Il centrodestra dei partiti, invece, è imploso, rischia di andare incontro ad una frammentazione estrema, con nessuno tra vecchi e nuovi soggetti capace di andare oltre il 20%. Non traggano in inganno quegli elettori che nei sondaggi ancora dichiarano che voterebbero Pdl. Al contrario di indecisi e astenuti, confessano che ad oggi rivoterebbero Pdl, pur turandosi il naso, ma fuggirebbero di corsa anch’essi non appena si manifestasse un’offerta politica minimamente più credibile (e ci vuole davvero poco) come alternativa alla sinistra.
Tra uno scandalo e l’altro, e l’indecisionismo di Berlusconi, il Pdl non tocca più palla da settimane, mesi, paradossalmente proprio da quando il Cav. ha fatto capire di essere pronto a ricandidarsi. Così facendo ha delegittimato Alfano e sostituito una linea, sebbene appena abbozzata, con del vuoto. Con l’intervista all’HuffingtonPost Italia, Berlusconi ha solo formalmente rotto il suo silenzio. Contornato da una serie di affermazioni impudenti (lui non avrebbe aumentato le tasse), o incomprensibili («braccia aperte» a Tremonti), che denotano un preoccupante distacco dalla realtà, il succo è l’attesa.
È pronto, o finge di prepararsi a ricandidarsi, ma non ne ha alcuna voglia. E temporeggia. Vorrebbe che qualcun altro raccogliesse dalle sue mani lo scettro di guida dei “moderati”. Monti di recente ha lanciato alcuni segnali: ha dato un giudizio positivo su Forza Italia, si è dichiarato culturalmente vicino ai Popolari europei, e ha “stracciato” lo statuto dei lavoratori. Ma nessuno, né il professore né Montezemolo, ha la minima intenzione di accostare il proprio nome al Pdl e a Berlusconi. Le manovre del Cav. rischiano dunque di somigliare ad un patetico casting disertato dai grandi interpreti e pieno di comparse, mentre nel frattempo il Pdl è paralizzato, sia nei contenuti che nel rinnovamento interno. In queste condizioni è facile prevedere che il Pdl, e quel poco di buono che nonostante tutto potrebbe ancora esserci, verrà spazzato via, sostituito da un panorama estremamente frammentato.
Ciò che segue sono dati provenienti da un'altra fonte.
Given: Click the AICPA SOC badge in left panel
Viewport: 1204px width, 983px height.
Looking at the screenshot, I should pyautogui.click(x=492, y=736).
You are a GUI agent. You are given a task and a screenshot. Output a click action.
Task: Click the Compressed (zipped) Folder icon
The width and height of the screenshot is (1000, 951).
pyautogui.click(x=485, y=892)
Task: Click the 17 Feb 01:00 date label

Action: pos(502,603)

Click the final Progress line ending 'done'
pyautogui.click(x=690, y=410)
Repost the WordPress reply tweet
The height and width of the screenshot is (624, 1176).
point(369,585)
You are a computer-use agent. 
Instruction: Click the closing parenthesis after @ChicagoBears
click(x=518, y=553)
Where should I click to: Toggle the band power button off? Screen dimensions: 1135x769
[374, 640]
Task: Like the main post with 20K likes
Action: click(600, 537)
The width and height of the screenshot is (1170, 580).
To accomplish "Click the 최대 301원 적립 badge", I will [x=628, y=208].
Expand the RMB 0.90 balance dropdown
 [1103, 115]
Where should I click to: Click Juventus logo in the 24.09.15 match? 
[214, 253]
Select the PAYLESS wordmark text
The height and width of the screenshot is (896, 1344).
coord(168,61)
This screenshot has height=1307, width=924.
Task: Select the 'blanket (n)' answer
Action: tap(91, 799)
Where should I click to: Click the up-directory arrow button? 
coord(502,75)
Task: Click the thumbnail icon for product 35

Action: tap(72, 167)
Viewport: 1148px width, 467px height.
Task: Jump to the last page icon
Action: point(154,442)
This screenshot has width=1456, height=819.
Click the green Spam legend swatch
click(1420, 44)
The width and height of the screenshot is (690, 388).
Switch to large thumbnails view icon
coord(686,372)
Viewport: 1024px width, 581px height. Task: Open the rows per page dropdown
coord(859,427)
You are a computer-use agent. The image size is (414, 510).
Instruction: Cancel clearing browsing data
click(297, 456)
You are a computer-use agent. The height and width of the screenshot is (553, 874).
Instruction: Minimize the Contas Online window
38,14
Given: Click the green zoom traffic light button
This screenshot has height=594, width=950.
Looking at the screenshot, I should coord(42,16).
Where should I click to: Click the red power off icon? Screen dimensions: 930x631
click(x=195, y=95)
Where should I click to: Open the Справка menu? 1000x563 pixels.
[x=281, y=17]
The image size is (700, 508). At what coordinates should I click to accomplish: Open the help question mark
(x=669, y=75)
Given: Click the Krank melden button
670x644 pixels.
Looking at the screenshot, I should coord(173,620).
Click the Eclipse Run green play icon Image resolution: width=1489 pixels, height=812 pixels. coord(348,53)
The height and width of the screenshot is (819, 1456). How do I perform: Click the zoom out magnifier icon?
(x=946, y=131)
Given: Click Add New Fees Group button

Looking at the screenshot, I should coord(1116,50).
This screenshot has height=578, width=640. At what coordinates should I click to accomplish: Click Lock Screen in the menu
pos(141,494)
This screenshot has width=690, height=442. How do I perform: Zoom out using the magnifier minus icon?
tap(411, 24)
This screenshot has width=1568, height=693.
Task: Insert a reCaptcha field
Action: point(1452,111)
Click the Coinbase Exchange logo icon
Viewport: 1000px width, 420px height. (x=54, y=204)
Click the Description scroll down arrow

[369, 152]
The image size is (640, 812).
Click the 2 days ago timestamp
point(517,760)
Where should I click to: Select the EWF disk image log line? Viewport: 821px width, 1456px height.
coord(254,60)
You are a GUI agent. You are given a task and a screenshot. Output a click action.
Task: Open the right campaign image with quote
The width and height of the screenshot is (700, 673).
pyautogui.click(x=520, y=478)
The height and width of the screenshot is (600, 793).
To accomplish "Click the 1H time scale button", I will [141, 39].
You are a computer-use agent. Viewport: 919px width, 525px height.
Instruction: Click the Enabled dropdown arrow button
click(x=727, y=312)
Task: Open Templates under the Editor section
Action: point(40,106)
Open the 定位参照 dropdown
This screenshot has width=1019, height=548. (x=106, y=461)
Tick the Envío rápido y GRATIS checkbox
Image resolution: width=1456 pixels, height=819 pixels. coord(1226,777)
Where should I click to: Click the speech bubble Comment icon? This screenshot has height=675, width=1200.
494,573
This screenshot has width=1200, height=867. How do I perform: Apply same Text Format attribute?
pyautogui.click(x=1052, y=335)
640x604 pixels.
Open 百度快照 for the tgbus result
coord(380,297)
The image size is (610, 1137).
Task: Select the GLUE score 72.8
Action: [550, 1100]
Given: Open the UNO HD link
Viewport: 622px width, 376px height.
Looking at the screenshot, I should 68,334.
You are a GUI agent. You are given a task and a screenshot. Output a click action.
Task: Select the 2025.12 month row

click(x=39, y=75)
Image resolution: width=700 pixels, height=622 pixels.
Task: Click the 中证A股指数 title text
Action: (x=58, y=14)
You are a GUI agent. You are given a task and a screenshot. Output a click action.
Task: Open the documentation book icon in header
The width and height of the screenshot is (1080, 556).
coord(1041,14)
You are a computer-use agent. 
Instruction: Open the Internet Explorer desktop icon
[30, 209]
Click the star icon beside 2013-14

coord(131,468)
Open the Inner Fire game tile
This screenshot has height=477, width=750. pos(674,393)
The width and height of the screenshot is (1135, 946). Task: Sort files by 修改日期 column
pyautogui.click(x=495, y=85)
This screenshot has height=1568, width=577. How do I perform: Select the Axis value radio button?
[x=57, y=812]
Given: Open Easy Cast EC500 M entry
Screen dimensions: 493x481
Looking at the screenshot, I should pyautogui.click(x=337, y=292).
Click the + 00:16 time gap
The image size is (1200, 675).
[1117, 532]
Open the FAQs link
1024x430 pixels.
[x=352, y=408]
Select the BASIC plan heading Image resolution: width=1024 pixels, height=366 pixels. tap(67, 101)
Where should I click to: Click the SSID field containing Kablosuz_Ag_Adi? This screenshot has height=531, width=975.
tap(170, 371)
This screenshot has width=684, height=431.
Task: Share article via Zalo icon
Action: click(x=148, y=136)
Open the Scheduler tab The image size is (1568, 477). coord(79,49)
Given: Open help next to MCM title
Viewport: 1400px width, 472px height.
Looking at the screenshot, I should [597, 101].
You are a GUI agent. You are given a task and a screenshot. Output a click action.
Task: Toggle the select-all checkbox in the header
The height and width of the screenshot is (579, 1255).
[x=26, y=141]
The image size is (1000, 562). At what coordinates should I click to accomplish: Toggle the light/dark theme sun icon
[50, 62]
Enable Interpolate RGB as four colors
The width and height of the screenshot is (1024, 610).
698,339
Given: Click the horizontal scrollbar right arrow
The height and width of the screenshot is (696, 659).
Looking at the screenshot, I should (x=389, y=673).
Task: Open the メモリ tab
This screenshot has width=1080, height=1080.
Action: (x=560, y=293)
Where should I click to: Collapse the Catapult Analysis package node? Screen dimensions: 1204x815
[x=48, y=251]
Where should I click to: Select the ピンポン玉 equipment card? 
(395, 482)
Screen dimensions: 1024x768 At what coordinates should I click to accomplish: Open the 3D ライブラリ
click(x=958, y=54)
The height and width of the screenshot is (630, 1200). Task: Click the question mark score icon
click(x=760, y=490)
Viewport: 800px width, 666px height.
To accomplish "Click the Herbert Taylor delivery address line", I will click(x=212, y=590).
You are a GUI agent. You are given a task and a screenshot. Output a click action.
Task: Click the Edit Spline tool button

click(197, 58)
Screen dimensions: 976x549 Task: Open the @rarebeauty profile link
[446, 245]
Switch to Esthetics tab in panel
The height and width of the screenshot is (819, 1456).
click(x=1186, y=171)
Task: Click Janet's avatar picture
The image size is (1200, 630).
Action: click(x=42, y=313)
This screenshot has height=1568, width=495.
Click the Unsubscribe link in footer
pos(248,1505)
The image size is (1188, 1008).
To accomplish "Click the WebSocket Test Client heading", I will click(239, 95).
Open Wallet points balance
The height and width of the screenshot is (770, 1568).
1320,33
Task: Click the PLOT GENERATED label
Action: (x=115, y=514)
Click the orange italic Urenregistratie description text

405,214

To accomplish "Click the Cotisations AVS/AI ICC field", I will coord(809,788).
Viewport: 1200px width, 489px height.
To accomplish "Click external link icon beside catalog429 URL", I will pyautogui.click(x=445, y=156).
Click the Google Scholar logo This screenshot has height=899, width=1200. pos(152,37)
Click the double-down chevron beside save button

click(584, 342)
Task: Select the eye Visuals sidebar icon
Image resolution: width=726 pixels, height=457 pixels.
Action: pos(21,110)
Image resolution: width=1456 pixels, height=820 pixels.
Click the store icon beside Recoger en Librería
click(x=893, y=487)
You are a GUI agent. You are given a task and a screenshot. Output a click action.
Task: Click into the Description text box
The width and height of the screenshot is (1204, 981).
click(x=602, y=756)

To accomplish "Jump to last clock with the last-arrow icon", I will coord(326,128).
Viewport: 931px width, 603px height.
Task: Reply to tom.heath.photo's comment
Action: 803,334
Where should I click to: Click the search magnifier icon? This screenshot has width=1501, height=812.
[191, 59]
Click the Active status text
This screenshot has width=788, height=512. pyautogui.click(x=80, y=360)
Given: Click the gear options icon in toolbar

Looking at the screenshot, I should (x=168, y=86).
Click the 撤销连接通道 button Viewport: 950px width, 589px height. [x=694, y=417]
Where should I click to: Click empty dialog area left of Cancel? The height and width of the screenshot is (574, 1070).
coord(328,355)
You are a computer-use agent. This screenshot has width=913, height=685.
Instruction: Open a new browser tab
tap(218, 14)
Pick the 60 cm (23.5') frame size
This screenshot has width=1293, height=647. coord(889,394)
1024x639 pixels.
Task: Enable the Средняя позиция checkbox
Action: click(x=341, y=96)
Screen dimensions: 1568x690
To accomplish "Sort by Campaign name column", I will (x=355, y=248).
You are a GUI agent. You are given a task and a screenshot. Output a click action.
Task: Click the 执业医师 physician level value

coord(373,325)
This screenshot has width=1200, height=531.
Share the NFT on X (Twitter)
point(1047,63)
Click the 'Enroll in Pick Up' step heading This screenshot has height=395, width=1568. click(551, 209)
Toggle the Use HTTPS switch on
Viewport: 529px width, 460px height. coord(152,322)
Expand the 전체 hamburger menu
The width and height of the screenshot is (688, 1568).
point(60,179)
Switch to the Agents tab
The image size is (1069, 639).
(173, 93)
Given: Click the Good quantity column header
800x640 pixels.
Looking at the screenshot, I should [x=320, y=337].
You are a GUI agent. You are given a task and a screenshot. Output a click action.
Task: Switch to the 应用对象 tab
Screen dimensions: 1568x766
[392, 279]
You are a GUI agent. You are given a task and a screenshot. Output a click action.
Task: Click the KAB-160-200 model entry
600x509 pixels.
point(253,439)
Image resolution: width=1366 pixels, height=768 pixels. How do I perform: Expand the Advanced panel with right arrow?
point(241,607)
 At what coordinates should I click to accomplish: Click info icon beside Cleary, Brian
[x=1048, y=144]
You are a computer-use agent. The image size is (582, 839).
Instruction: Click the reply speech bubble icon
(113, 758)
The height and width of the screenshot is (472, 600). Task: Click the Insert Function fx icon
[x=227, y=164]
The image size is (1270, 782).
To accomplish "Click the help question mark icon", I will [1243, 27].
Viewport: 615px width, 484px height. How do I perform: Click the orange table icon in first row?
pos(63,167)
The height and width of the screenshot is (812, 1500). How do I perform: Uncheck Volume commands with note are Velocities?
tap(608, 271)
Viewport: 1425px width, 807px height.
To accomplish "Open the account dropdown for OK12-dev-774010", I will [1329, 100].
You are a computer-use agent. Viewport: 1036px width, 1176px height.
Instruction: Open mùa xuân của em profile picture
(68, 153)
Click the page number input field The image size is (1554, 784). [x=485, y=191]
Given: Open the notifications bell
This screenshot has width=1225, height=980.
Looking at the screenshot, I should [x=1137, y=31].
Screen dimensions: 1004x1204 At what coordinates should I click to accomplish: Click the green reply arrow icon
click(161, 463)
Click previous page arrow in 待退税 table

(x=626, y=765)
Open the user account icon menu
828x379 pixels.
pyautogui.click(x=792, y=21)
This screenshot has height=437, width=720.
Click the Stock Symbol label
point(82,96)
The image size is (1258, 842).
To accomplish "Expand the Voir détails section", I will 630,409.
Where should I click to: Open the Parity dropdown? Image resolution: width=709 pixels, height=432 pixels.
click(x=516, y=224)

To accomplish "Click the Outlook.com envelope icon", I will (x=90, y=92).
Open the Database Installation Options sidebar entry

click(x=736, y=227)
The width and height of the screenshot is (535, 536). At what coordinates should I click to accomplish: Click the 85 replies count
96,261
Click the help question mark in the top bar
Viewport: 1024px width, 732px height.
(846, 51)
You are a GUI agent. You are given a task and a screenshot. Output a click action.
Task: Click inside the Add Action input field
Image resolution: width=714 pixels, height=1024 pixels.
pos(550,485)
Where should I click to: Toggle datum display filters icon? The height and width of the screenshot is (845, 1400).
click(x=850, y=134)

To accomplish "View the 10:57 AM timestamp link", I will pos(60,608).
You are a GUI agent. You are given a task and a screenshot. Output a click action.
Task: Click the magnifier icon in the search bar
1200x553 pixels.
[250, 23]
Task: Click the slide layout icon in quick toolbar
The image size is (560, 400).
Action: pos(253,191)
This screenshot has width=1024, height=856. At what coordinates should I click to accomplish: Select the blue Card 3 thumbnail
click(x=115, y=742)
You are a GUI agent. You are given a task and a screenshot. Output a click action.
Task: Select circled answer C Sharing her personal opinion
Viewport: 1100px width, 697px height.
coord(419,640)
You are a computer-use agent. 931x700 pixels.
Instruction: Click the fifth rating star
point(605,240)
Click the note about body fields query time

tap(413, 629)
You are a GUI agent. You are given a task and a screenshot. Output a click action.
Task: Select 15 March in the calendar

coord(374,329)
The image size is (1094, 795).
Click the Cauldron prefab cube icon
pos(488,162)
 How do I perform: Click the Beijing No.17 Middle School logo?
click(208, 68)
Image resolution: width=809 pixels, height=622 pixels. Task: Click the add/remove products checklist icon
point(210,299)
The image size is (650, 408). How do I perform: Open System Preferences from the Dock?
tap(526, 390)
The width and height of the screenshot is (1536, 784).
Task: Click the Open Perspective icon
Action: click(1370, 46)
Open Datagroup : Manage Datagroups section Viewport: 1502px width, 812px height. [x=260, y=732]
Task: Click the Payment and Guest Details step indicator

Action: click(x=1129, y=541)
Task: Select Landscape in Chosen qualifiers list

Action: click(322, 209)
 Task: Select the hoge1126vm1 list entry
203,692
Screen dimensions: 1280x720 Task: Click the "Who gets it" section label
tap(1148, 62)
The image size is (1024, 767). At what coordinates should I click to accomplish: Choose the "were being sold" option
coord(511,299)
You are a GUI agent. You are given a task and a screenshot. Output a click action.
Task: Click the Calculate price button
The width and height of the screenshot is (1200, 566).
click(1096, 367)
Forse la condizione ideale per un Monti-bis, ma non per la governabilità del paese. Benvenuti i nuovi impegni di Berlusconi e Alfano su finanziamenti, trasparenza e candidature, ma l’unica alternativa, o meglio l’ultima speranza, per uscire da tutta questa immondizia politica che hanno in casa, è premere il pulsante “eject”: convocare primarie aperte per la leadership di un nuovo centrodestra; annunciare che l’ex premier non parteciperà, ma che si concentrerà nel rinnovamento interno; e offrire totale disponibilità a discutere le modalità con i soggetti, vecchi e nuovi, interessati. L’effetto sarebbe duplice: da una parte riportare idee, contenuti e facce nuove al centro del dibattito pubblico (l’unico modo per cercare di convincere i cittadini a riavvicinarsi), relegando in secondo piano, mediaticamente, gli orrori degli scandali quotidiani; dall’altra, togliere qualsiasi alibi e pretesto a chi come condizione per discutere con il Pdl non si accontenta di operazioni di mero maquillage, ma pretende – giustamente – una cesura netta rispetto al passato.